- **TRECHO FORNECIDO**
Azevedo questionou Lula sobre a “lambança” envolvendo a Petrobras. “O que tinha de errado? Por que aconteceu, como aconteceu? Não havia mecanismos de controle?”, perguntou o jornalista. “A Petrobras é um monstro”, disse Lula. “Na outra encarnação o presidente da Petrobras tem de ser eleito e escolher o presidente da República”, comparou. “A capacidade de investir da Petrobras é maior que do governo”, disse, falando sobre a alta qualificação dos diretores petistas indicados por ele para a empresa. José Sérgio Gabrielli foi eleito por vários anos o melhor dirigente de uma petroleira do mundo.

- **LINHAS DE DADOS**

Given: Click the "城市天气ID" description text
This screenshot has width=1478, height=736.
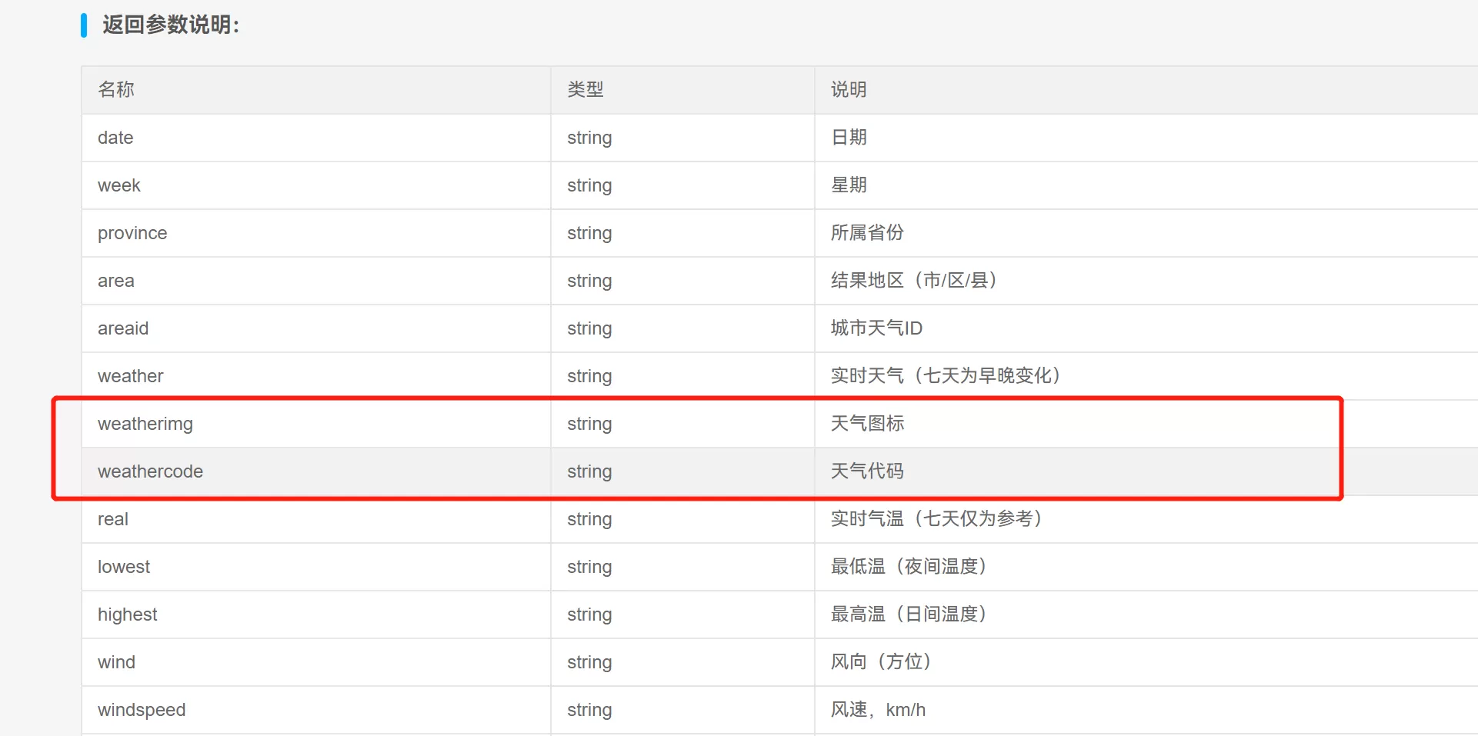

- **TAREFAS E EXERCÍCIOS**
(a) Transcreva sem nenhuma alteração a parte do trecho sobre a Petrobras que começa em “Azevedo questionou Lula” e segue até “petroleira do mundo.”.
(b) Retome o trecho sobre a Petrobras e dê continuidade a ele logo após a última frase.

- **PROBLEMAS RESOLVIDOS**
(a)
Azevedo questionou Lula sobre a “lambança” envolvendo a Petrobras. “O que tinha de errado? Por que aconteceu, como aconteceu? Não havia mecanismos de controle?”, perguntou o jornalista. “A Petrobras é um monstro”, disse Lula. “Na outra encarnação o presidente da Petrobras tem de ser eleito e escolher o presidente da República”, comparou. “A capacidade de investir da Petrobras é maior que do governo”, disse, falando sobre a alta qualificação dos diretores petistas indicados por ele para a empresa. José Sérgio Gabrielli foi eleito por vários anos o melhor dirigente de uma petroleira do mundo.

(b)
“Tinha o José Eduardo Dutra e o Estrela que achou o pré-sal. Nunca foram acusados de nada e se teve caiu por terra”, cravou, ressaltando que foram os diretores de carreira da empresa, como Renato Duque, Paulo Roberto Costa, Pedro Barusco. “Se houve corrupção tem de apurar. Mas a Lava Jato premiou os ladrões. Eles ficaram com dinheiro”, acusou. “A Lava Jato tinha objetivo político, destruir partidos, desmoralizar o Congresso Nacional, a Suprema Corte. Moro foi tratado como se fosse Deus.”